● **Data provided**:
********

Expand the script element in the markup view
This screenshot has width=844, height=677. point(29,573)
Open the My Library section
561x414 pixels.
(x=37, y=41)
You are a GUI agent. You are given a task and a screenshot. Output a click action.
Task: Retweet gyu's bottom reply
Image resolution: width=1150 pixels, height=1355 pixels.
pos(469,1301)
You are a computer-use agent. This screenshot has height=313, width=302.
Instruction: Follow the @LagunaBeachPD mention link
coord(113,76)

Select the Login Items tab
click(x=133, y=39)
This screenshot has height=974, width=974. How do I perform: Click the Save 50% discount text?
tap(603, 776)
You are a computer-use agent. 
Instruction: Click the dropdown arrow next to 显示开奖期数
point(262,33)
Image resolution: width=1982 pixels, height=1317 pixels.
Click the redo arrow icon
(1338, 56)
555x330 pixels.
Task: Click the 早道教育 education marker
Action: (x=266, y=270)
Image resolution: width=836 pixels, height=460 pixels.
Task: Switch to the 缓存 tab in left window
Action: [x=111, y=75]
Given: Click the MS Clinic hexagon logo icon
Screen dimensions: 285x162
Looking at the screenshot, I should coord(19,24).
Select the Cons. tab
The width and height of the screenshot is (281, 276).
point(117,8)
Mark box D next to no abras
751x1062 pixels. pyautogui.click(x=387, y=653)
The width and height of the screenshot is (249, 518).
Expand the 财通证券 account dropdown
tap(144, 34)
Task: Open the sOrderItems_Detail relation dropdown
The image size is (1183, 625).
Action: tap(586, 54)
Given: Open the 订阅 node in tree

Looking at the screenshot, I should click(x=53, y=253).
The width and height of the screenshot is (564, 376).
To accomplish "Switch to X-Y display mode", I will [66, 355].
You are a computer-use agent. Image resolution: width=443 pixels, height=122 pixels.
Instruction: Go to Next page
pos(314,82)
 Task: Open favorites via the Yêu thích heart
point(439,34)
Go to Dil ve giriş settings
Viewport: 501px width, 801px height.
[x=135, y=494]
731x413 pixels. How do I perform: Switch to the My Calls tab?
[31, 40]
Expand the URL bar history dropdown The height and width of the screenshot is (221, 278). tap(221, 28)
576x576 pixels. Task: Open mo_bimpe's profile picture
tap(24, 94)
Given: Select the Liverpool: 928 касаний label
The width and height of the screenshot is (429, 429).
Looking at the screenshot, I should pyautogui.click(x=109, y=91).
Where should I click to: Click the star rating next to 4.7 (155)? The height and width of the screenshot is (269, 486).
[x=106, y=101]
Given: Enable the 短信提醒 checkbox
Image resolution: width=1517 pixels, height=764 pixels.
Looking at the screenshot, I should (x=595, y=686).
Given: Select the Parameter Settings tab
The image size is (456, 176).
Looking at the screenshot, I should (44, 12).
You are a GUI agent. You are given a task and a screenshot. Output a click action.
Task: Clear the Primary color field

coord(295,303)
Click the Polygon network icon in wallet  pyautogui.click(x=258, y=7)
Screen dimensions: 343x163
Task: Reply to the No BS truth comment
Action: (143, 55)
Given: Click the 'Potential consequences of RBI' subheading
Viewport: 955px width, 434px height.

********

Repeat each record above precisely as written.

Expand the script element in the markup view
This screenshot has width=844, height=677. point(29,573)
Open the My Library section
561x414 pixels.
(x=37, y=41)
You are a GUI agent. You are given a task and a screenshot. Output a click action.
Task: Retweet gyu's bottom reply
Image resolution: width=1150 pixels, height=1355 pixels.
pos(469,1301)
You are a computer-use agent. This screenshot has height=313, width=302.
Instruction: Follow the @LagunaBeachPD mention link
coord(113,76)

Select the Login Items tab
click(x=133, y=39)
This screenshot has height=974, width=974. How do I perform: Click the Save 50% discount text?
tap(603, 776)
You are a computer-use agent. 
Instruction: Click the dropdown arrow next to 显示开奖期数
point(262,33)
Image resolution: width=1982 pixels, height=1317 pixels.
Click the redo arrow icon
(1338, 56)
555x330 pixels.
Task: Click the 早道教育 education marker
Action: (x=266, y=270)
Image resolution: width=836 pixels, height=460 pixels.
Task: Switch to the 缓存 tab in left window
Action: [x=111, y=75]
Given: Click the MS Clinic hexagon logo icon
Screen dimensions: 285x162
Looking at the screenshot, I should coord(19,24).
Select the Cons. tab
The width and height of the screenshot is (281, 276).
point(117,8)
Mark box D next to no abras
751x1062 pixels. pyautogui.click(x=387, y=653)
The width and height of the screenshot is (249, 518).
Expand the 财通证券 account dropdown
tap(144, 34)
Task: Open the sOrderItems_Detail relation dropdown
The image size is (1183, 625).
Action: tap(586, 54)
Given: Open the 订阅 node in tree

Looking at the screenshot, I should click(x=53, y=253).
The width and height of the screenshot is (564, 376).
To accomplish "Switch to X-Y display mode", I will [66, 355].
You are a computer-use agent. Image resolution: width=443 pixels, height=122 pixels.
Instruction: Go to Next page
pos(314,82)
 Task: Open favorites via the Yêu thích heart
point(439,34)
Go to Dil ve giriş settings
Viewport: 501px width, 801px height.
[x=135, y=494]
731x413 pixels. How do I perform: Switch to the My Calls tab?
[31, 40]
Expand the URL bar history dropdown The height and width of the screenshot is (221, 278). tap(221, 28)
576x576 pixels. Task: Open mo_bimpe's profile picture
tap(24, 94)
Given: Select the Liverpool: 928 касаний label
The width and height of the screenshot is (429, 429).
Looking at the screenshot, I should pyautogui.click(x=109, y=91).
Where should I click to: Click the star rating next to 4.7 (155)? The height and width of the screenshot is (269, 486).
[x=106, y=101]
Given: Enable the 短信提醒 checkbox
Image resolution: width=1517 pixels, height=764 pixels.
Looking at the screenshot, I should (x=595, y=686).
Given: Select the Parameter Settings tab
The image size is (456, 176).
Looking at the screenshot, I should (44, 12).
You are a GUI agent. You are given a task and a screenshot. Output a click action.
Task: Clear the Primary color field

coord(295,303)
Click the Polygon network icon in wallet  pyautogui.click(x=258, y=7)
Screen dimensions: 343x163
Task: Reply to the No BS truth comment
Action: (143, 55)
Given: Click the 'Potential consequences of RBI' subheading
Viewport: 955px width, 434px height.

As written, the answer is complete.